La seconde édition du Salon de la Défense rassemble à Montluçon un large éventail d’acteurs engagés au service de la sécurité nationale. Véhicules blindés, drones, équipes cynophiles, unités spécialisées… Cette manifestation ouverte à tous ambitionne de montrer, loin des clichés, la réalité des missions opérationnelles dans un contexte géopolitique tendu.
Une présence inédite des institutions civiles et militaires
Pour sa deuxième édition, le Salon de la Défense réunit une diversité d’institutions rarement rassemblées dans un même espace. Outre les unités militaires venues de plusieurs garnisons, les visiteurs peuvent rencontrer la police nationale, la police municipale, la gendarmerie, la sécurité civile ainsi que les services judiciaires et pénitentiaires. Cette mosaïque d’acteurs illustre la complémentarité des missions, depuis la prévention quotidienne jusqu’à l’engagement en opération extérieure.
Le choix de Montluçon n’est pas anodin : la ville accueille depuis un demi-siècle l’École de gendarmerie, institution qui fête cette année son 50ᵉ anniversaire. L’ouverture exceptionnelle du site au public contribue à rapprocher habitants, professionnels de la sécurité et jeunes en quête d’orientation. Cette volonté de transparence répond à une demande croissante de compréhension du rôle des forces sur le terrain.
L’un des points forts du salon réside dans la présence d’équipements opérationnels rarement visibles hors d’un contexte militaire. Les visiteurs peuvent approcher des véhicules blindés légers, des camions logistiques protégés, des ambulances spécialisées ou encore des engins de lutte contre les incendies.
L’essor technologique occupe une place centrale. Plusieurs modèles de drones utilisés pour la surveillance, la reconnaissance ou le soutien logistique sont présentés. Les équipes cynophiles, quant à elles, dévoilent leurs méthodes d’intervention, qu’il s’agisse de détection d’explosifs, de recherche de personnes ou d’interpellation. Ces démonstrations dynamiques offrent un aperçu concret de l’adaptation permanente des forces aux menaces contemporaines.

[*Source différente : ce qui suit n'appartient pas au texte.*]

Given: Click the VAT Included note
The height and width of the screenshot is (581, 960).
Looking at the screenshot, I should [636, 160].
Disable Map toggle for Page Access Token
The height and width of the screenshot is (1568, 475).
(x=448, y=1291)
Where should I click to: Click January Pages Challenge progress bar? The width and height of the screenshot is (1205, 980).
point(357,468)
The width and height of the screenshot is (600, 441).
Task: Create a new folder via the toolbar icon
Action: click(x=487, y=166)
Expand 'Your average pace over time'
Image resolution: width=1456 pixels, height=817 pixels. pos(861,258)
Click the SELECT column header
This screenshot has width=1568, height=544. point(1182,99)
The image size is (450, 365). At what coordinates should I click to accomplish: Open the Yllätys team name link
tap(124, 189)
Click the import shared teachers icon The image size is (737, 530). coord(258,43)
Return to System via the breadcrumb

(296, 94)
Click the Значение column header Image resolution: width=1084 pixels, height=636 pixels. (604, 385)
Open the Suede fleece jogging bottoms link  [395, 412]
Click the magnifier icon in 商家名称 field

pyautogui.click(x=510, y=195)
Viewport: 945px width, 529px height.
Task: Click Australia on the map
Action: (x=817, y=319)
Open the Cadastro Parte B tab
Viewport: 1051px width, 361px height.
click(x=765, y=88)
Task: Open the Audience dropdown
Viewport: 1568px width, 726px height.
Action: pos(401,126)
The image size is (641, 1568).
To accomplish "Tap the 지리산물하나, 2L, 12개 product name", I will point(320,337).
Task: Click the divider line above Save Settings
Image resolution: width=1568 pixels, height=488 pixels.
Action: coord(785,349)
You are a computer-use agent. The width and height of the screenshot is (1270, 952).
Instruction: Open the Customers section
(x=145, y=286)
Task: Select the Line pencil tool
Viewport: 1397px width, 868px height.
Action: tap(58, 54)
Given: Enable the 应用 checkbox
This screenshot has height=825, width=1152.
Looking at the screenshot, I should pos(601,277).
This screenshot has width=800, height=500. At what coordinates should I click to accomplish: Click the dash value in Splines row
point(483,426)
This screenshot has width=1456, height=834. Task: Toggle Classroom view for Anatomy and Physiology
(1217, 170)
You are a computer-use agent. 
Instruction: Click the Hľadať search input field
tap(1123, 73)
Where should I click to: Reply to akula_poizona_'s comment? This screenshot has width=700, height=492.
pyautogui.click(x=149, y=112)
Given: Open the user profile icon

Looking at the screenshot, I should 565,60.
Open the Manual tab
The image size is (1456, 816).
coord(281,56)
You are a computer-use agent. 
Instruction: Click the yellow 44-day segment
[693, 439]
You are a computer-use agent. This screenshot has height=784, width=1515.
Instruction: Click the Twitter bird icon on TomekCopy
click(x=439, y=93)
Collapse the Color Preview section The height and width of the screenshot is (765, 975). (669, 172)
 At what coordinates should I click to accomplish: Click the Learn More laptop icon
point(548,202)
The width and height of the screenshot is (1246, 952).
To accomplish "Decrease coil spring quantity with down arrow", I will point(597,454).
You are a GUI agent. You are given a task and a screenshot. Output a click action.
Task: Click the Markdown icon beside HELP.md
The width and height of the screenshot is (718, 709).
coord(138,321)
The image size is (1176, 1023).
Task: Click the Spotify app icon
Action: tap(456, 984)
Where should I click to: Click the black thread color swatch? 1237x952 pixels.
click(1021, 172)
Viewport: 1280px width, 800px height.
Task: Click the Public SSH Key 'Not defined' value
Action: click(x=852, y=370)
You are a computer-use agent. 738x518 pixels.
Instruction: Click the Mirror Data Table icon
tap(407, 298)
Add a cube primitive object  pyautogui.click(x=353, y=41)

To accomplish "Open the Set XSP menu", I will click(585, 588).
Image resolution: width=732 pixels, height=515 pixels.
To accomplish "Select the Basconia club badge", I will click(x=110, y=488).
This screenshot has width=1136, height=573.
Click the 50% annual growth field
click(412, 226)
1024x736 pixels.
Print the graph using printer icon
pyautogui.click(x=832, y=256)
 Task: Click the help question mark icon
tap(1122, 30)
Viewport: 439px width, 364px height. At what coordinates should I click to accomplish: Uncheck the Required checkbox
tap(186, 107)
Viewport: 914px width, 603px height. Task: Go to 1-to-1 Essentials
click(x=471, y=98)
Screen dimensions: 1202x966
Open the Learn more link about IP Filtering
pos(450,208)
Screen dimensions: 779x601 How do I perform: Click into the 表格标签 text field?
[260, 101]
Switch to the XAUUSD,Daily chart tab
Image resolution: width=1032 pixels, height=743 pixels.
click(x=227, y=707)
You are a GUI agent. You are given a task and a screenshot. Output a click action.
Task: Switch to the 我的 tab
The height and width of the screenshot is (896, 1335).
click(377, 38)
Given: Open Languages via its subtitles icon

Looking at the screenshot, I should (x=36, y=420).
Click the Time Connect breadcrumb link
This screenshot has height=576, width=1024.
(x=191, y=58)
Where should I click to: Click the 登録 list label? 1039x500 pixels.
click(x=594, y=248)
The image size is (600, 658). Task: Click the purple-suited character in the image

Sensibiliser le public aux nouveaux enjeux de sécurité
L’édition 2026 du Salon de la Défense s’inscrit dans un climat marqué par le retour des conflits de haute intensité et par la multiplication des attaques hybrides dans le monde. Les responsables militaires présents rappellent que la Défense se joue autant sur le terrain que dans l’espace informationnel. Les campagnes de désinformation, les cyberattaques et les tentatives d’ingérence exigent de nouvelles compétences et une vigilance accrue de l’ensemble de la population.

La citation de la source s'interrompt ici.